I have prepared a comparison of weather data for Bordeaux-Merignac airport in a effort to reproduce the results of Ashenfelter et al., 1995 based on weather data I’ve procured.      Here are some preliminary thoughts and results:

Goal

My goal for conducting this exercise is to find weather data sources that could be used to monitor Bordeaux and other wine regions (i.e. Virginia) during the season to speculate the likelihood of high or low quality outcomes.     There are data sources that could be used, but I’m not convinced yet that the temperature data at Bordeaux is representative.  I think the station was moved sometime near 1987,  but need to prove it.

Weather Data Sets

1) Weather Data from the original paper, as provided by Liquid Assets – Data from 1952 to 1988.   I contacted Dr. Ashefelter to inquire about the original source of data for the paper.   Apparently, the data used in the first publication were from “a french journal”, in which the data was transcribed from the journal.   For the  updated paper,  the data came from “a dutch web site.”.   I presume the Dutch web site is, in fact, KNMI.

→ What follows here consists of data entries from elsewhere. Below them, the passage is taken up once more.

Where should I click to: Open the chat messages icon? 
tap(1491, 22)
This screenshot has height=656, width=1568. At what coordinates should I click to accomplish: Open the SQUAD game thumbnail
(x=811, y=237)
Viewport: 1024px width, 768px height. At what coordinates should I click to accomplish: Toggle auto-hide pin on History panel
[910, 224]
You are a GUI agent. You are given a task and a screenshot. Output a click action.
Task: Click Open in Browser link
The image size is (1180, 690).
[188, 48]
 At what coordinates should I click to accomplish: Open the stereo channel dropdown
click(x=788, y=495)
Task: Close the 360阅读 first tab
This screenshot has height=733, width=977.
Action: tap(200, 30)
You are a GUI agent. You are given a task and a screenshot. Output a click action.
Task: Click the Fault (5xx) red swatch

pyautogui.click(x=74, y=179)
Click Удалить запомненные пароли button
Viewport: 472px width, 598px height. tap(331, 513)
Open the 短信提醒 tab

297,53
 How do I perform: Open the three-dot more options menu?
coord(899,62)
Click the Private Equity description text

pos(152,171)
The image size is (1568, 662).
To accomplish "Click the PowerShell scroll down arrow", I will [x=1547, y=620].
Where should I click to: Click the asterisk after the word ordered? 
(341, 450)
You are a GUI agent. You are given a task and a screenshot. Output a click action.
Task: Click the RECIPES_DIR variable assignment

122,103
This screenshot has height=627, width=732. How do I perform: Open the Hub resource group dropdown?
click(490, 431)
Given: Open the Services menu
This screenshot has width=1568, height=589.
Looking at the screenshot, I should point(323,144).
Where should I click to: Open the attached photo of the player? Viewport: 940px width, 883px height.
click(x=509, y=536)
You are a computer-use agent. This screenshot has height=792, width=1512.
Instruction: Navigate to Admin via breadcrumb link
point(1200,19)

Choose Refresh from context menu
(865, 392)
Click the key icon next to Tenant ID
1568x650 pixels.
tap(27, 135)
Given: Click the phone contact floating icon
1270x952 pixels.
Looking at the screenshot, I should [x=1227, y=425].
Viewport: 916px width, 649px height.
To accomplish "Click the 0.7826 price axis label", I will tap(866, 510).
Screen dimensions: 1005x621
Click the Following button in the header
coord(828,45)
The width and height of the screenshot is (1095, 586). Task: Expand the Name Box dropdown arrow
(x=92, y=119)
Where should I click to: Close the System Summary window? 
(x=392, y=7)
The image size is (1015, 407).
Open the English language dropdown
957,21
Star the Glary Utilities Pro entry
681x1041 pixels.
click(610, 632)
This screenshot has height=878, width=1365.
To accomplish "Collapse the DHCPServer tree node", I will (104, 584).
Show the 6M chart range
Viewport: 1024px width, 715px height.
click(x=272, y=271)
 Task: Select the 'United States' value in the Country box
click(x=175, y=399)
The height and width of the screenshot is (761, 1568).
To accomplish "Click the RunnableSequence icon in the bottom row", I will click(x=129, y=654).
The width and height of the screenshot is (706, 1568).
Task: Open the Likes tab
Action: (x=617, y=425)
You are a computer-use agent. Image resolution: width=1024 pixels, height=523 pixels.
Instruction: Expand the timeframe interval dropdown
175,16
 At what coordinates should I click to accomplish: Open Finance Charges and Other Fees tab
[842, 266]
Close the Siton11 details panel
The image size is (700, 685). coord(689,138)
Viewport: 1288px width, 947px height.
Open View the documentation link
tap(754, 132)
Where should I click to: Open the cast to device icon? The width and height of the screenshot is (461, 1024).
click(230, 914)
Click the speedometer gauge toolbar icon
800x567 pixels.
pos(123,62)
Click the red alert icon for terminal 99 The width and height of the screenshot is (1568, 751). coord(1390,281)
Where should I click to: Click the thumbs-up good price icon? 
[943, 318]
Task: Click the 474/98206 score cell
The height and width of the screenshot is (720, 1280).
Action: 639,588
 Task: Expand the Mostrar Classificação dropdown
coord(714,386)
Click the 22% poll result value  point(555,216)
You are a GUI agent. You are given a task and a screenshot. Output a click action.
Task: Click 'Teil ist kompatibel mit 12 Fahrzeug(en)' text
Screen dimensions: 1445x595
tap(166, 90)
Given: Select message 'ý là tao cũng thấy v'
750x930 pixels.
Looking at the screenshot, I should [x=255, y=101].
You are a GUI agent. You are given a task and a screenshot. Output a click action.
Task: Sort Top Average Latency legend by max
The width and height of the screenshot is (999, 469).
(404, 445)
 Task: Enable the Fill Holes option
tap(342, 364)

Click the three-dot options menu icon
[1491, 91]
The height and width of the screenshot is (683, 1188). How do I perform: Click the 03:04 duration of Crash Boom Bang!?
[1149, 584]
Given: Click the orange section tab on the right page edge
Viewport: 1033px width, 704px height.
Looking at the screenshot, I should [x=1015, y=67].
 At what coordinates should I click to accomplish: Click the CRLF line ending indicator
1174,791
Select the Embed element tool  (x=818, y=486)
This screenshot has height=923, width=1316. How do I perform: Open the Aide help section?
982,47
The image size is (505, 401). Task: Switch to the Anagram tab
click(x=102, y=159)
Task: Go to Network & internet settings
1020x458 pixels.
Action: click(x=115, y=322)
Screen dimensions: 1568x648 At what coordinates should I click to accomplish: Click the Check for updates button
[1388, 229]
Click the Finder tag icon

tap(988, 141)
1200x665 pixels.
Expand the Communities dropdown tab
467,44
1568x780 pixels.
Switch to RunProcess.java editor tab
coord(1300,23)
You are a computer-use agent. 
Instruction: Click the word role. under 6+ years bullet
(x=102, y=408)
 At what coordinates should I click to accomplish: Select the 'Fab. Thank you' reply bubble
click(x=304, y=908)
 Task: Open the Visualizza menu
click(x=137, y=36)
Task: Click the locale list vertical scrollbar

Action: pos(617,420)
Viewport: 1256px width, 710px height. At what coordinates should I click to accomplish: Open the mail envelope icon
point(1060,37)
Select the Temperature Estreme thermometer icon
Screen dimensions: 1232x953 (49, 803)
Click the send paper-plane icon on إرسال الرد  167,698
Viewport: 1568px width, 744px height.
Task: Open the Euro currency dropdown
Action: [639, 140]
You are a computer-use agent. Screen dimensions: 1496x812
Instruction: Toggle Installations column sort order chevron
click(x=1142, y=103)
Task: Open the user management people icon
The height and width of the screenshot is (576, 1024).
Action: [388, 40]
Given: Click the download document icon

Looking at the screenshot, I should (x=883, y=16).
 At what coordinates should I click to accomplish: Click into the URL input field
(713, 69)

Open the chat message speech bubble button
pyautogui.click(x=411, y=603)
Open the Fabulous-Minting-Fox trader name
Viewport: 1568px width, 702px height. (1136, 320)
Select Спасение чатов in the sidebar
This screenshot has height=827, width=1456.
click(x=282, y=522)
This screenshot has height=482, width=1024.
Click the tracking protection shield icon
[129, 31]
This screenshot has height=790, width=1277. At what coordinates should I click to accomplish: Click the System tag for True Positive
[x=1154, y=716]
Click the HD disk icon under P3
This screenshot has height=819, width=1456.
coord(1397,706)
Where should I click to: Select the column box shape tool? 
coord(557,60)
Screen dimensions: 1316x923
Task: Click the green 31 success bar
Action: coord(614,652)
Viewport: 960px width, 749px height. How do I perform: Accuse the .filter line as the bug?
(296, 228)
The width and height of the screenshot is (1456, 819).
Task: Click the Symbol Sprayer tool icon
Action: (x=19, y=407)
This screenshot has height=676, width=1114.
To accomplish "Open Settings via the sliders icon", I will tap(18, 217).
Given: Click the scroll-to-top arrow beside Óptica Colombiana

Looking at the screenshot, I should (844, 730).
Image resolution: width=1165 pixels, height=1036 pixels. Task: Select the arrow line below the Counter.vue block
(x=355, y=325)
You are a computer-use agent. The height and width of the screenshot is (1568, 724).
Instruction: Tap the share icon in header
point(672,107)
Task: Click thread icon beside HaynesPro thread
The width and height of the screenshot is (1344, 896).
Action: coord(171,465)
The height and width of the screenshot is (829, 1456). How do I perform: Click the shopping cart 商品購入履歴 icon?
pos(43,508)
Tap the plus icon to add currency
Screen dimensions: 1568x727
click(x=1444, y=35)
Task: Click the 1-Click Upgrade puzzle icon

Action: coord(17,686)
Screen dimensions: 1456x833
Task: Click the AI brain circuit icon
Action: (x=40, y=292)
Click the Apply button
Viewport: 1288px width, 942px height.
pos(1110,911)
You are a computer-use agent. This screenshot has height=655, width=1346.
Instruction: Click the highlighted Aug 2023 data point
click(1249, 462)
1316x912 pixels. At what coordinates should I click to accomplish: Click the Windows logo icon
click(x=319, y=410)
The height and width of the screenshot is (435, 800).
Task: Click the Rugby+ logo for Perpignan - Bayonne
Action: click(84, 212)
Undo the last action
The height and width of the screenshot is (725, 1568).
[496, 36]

2) Global Historical Climatology Network (GHCN)  data, as provided by NCDC – Data from 1952 to 1999

3) Global Summary of the Day (GSOD) data, as provided by NCDC – Data from 1972 to 2008

The GHCN and GSOD data can be obtained as the daily weather recordings and then averaged by month to reproduce the variables presented by Ashenfelter.   Please note that that difference between the GHCN and GSOD data is not that data is coming from different weather stations.   It’s simply that the data is reported from the same weather station under potentially different reporting standards and made available via different data sets.   Therefore, when using observational data,  and especially meteorological obsevation data,  there is one critical assumption that everyone must start with.  Assume the data is wrong.   Observing the weather is complicated stuff and while a spreadsheet might contain data,  you usually have to be very careful to ensure it’s correct.

In  the paper,  Ashenfelter uses three meteorological variables.   They are:

WRAIN – Winter rainfall.  Accumulated precipitation averaged from October to March prior to the growing year.

DEGREES – Average temperature from April to September of each year.    This represents the temperature during the growing year.

HRAIN – Harvest Rain,  the accumulated precipitation in August and September of each year.

In the charts below,  I have labeled the new data with the same base name (i.e. WRAIN) but appended the source (i.e. GHCN).

The Data – WRAIN

The chart below shows the three time series for the WRAIN (winter rain fall).

Winter Rainfall in Bordeaux, France.

Winter Rainfall in Bordeaux, France.

A few points:

1) The Ashenfelter and GHCN data are largely similar in variation but have different mean values.

2) The GSOD and GHCN data are quite similar in the years that they overlap, but interestingly both GSOD and GHCN data significantly differnt means during this time.

The Data – DEGREES

The chart below shows the time series for the three DEGREES time series.

Average Temperature During the Bordeaux Growing Season

Average Temperature During the Bordeaux Growing Season

Notes:

1) As stated in an earlier post,  I believe there is information not reflected in this graph.  Namely, the station was moved sometime near 1987.

The Data – HRAIN

The chart below depicts the three Harvest time Rainfall for Bordeaux, France.

Harvest Rainfall in Bordeaux, France

Harvest Rainfall in Bordeaux, France

Notes:

1)  Where is HRAIN?   It’s covered by HRAIN GHCN.   They are identical for about 20 years.

2) Even the GSOD data is quite similar during the early time period in which all data overlaps.

A Revisit of WRAIN

Let’s take a look at WRAIN again.  There are 13 years where HRAIN, HRAIN GHCN, and HRAIN GSOD overlap.    For each of the time series I have, I calculated the means Winter Rainfall for each time series during the 13 years of overlap and removed it.   So,  I now have “zero centered” time series showing the year to year deviations.    It is shown below.

Click on Image to Enlarge

Click on Image to Enlarge

In general,  the three data sets show the same variability (even if their standard deviations are not identical).   Less than normal rain is reflected in all three.  Greater than normal precipitation is reflected in all three.   Fortunately,   the excellent quality vintages occur in non-normal situations.    From this analysis, I can gain some confidence in using GSOD precipitation data for more recent years (given that the GHCN data availability ends in 1999).

I conclude the following from my analysis.

1) Assume the data is wrong.    Blindly applying the regression coefficients from the Ashenfelter et al, 1985 paper could be a dangerous endeavor without understanding how data from different sources compare.   I showed above, for instance, the means of winter rain are different across three data sources but the variability is at least similar.   You might choose to speculate the quality of a wine is underestimated by the market based on the equations.  But, is it the quality that is underestimated or the weather data that is causing that under estimation.

2)  Assume the data is wrong. I am still unsettled about the temperature time series during the growing season.   I’ll be working up an analysis to see what can be said about it.